Microsoft Word 2007 automatically removes page numbers throughout the document if they are linked together. To remove page numbers for only part of a document, divide the document into sections and break the connection between them. To do this, double-click the header or footer. On the ribbon, you will see the Navigation section with the option Link to Previous. If the option is highlighted in yellow, click Link to Previous once to deselect it (See Figure 16). Same as Previous will disappear on the specified Footer or Header. Follow the same procedure to the page after where you want to specific formatting to end. You will now be able to edit the header and footer independently of the other pages.


Figure 15


Figure 16

Landscape Pages

In order to keep your pagination consistent throughout your document when inserting landscaped images, tables, or figures, you must follow a specific set of guidelines.

  1. Place your cursor on a blank line on the page before the landscaped image or table. You will need to insert a Section Break here.
    Section breaks are only used when you need a page numbering change or orientation change (e.g. from portrait to landscape).
  2. With your cursor on the blank line, from the Page Layout tab, click Breaks. The Break drop-down list will appear.
  3. Under Section Breaks, select Next Page.  This will start your new section on a new page of the document.
    If you previously inserted a Page Break here, you will see an additional blank page. Simply delete the extra page break by placing your cursor in front of the page break and pressing the Delete key. This will remove the blank page.


    Figure 17
  4. Follow the same steps (Page Layout tab, click Breaks and then select Next Page) on a blank line after the table or image. Your table should now be the only thing on this page. Next, make sure the page with the table and the page following it is not "linked to previous" (see the first paragraph of the Pagination section for instructions).
  5. Place your cursor on the page containing the table. It can be in the table or outside of it, but it must be on the same page. This is where you will change the page orientation.
  6. From the Page Layout tab, click Orientation and then select Landscape.

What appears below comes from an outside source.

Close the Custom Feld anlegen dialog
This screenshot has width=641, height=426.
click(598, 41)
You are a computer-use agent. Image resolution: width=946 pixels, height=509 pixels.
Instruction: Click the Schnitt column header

All changes will now affect the landscaped section only.


Figure 18

Adding outline numbering to chapters and sub sections

In Word 2007, you can easily format titles to be outline numbered. For example, you might want first-level subtitles to be formatted automatically like the following:

1.1 Section title
1.2 Section title

To do this:

  1. Place the cursor in front of the title-style you want to be numbered.
  2. On the Home tab, in the Paragraph group, click the arrow next to Bullets or Numbering.

Word Ribbon Image

  1. Point to Change List Level, and then select the level that you want.

Footnotes and Endnotes

To add footnotes or endnotes, on the References tab, click Insert Footnote (or Insert Endnote). To change the footnotes settings, click the arrow box in the bottom right as shown in the figure below. The Footnote and Endnote dialog will appear. Here, you will be able to change their location, format, numbering style, the way it counts, and other customizing features.


Figure 19

Footnote White space Formatting Problem

Sometimes there may be unwanted white space in the footnotes section of the template. To fix this issue, please follow these steps:

1. On the Home tab, click the bold P button to show all the formatting tags.

2. From the View tab, click Draft.

3. At the bottom right, click the grey circle as shown in Figure 20.


Figure 20

4.  Choose Browse by Footnote and then Browse by Page as shown below.

5. Next, From the References tab above, click Show Notes in the Footnotes section

6. From this new pane at the bottom, click the Footnotes drop-down menu on the left and choose Footnote Separator.


6. Delete all the P tags below except for the one located next to the separator. Click Close.

7. Finally, from the View tab, click Print Layout. Click the P button again on the Home tab to disable the formatting view.
    The formatting of the footnotes section should now be correct.

Adding tables, figures, and other objects


With autocaptions, your tables and figures will automatically be numbered and labeled in the correct order. If you plan to use this feature, it is recommended to enable it before inserting any tables, figures, or other labeled objects. To turn AutoCaptions on, from the References tab, click Insert Caption.


Figure 21

Click the AutoCaption button and from the list of objects as shown below. Next, choose the types of objects you will be inserting in your document, such as a Microsoft Word Table (table caption) and a Microsoft Word Picture (figure caption). Now, each time you insert an object into your document, it will automatically be labeled above or below (depending on what you chose) and you will be able to fill out the caption right away.


Figure 22

Inserting Tables

To create a table, from the Insert tab, click Table.  Here, you will be able to select the amount of columns and rows by dragging your mouse over the squares, shown below. You can also insert tables by selecting Insert Table after clicking the Table button. With this method, you have to type the number of columns and rows manually.

If you already have a table created that's an image, simply follow the procedure in the next section; make sure to label it as a table, not a figure. If you have an excel worksheet that will be used as a table, go to the Excel Worksheet section.


Figure 23

Inserting Graphics (Figures)

Accepted graphic formats include CGM, PNG, TIFF, GIF, and JPEG. You can use a mix of graphic formats in your thesis.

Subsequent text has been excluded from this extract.